Quelle Europe après le Brexit ?

Brexit Les dirigeants européens sont réunis à Bruxelles pour réfléchir à l'Europe de demain[ZIHNIOGLU KAMIL/SIPA]

Afficher l’union quelles que soient les circonstances. Un sommet de deux jours s’est ouvert hier à Bruxelles, quelques mois après le réfé­rendum portant sur le Brexit.

Après une première journée à vingt-huit pour discuter des problématiques actuelles de l’Europe, telles que la politique commerciale ou la crise migratoire, les pays membres se retrouvent aujourd’hui à vingt-sept, sans la Première ministre britannique Theresa May, pour débattre de l’avenir de l’Union européenne une fois le Royaume-Uni parti. En essayant d’affirmer une Europe toujours solide malgré les différentes crises.
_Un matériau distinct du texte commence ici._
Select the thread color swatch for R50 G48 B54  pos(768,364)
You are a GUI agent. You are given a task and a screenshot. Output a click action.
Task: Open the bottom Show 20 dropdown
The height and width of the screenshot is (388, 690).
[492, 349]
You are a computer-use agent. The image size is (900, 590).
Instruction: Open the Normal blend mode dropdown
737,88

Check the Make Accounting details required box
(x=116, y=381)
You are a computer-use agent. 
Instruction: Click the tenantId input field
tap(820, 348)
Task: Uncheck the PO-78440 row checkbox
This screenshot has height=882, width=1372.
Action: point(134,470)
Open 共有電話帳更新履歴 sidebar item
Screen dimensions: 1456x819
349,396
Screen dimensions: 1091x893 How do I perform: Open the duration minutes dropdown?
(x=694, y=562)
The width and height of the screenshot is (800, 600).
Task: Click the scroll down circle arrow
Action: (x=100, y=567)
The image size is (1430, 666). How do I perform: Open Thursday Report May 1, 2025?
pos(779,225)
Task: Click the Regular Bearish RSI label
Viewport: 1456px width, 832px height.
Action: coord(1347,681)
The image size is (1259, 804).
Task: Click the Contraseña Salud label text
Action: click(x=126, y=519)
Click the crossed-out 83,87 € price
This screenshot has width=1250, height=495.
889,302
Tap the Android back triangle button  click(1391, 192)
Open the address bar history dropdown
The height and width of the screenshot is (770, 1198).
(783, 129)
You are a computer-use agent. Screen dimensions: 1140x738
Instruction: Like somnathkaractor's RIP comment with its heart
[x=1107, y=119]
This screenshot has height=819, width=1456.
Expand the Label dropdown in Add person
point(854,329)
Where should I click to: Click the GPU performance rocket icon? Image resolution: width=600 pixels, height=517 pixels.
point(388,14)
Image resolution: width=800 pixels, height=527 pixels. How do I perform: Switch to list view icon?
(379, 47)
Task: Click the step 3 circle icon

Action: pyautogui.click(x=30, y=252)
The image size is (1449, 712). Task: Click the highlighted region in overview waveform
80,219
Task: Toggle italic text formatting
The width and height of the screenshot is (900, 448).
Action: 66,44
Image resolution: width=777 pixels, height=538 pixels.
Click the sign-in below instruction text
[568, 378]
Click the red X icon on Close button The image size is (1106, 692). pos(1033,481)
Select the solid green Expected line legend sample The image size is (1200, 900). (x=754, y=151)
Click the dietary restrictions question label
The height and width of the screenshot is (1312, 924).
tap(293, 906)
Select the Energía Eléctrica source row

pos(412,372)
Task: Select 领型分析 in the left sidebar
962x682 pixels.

Quels pouvoirs pour l’UE ?

Une réorganisation de l’Union européenne est inévitable pour anticiper le départ de l’une de ses plus grosses puissances, et c’est aux vingt-sept Etats membres de choisir leur avenir commun. La semaine dernière, le président de la Commission, Jean-Claude Juncker, a proposé des pistes qui doivent servir de bases à la réflexion. «Il imagine l’avenir avec différents scénarios, allant de la plus faible à la plus forte intégration», explique la directrice de la fondation Robert-Schuman, ­Pascale Joannin. D’un côté, la piste d’une Europe dans laquelle tous les Etats membres sont soumis aux mêmes ­règles, permettant de pallier l’incapacité des Vingt-sept à se mettre d’accord. 
 
A l’opposé, une proposition visant à élargir les compétences des membres, leur ­permettrait de choisir leur niveau d’implication dans l’UE. Entre les deux, une «Europe à deux vitesses» est imaginée. Cette option permettrait aux pays motivés, quels qu’ils soient, de prendre des initiatives en groupe, laissant aux autres le choix de prendre ou non le train en marche. Cela éviterait que des projets soient bloqués par des pays récalcitrants. Les discussions sont ouvertes, mais aucune décision ne devrait aboutir rapidement, en raison notamment des prochaines échéances électorales en France et en Allemagne.

Divisions sur le choix à faire

L’avenir s’annonce donc en pointillés. L’Europe à deux vitesses est soutenue par Paris et Berlin, qui souhaitent se débarrasser des obstacles posés par certains voisins, notamment pour développer un programme de défense européenne. Mais les pays du groupe «Visegrad» (Pologne, Hongrie, République tchèque et Slovaquie) craignent que cette option ne les relègue au ­second plan. Une crainte illégitime selon Pascale Joannin : «L’Europe à deux ­vitesses n’exclut personne, s’ils veulent prendre part aux initiatives, ils le pourront».
 
Toujours est-il que les discussions promettent d’être animées. La Pologne a même d’ores et déjà prévu de ralentir un éventuel accord, pour contester la réélection du président du Conseil, Donald Tusk actée hier.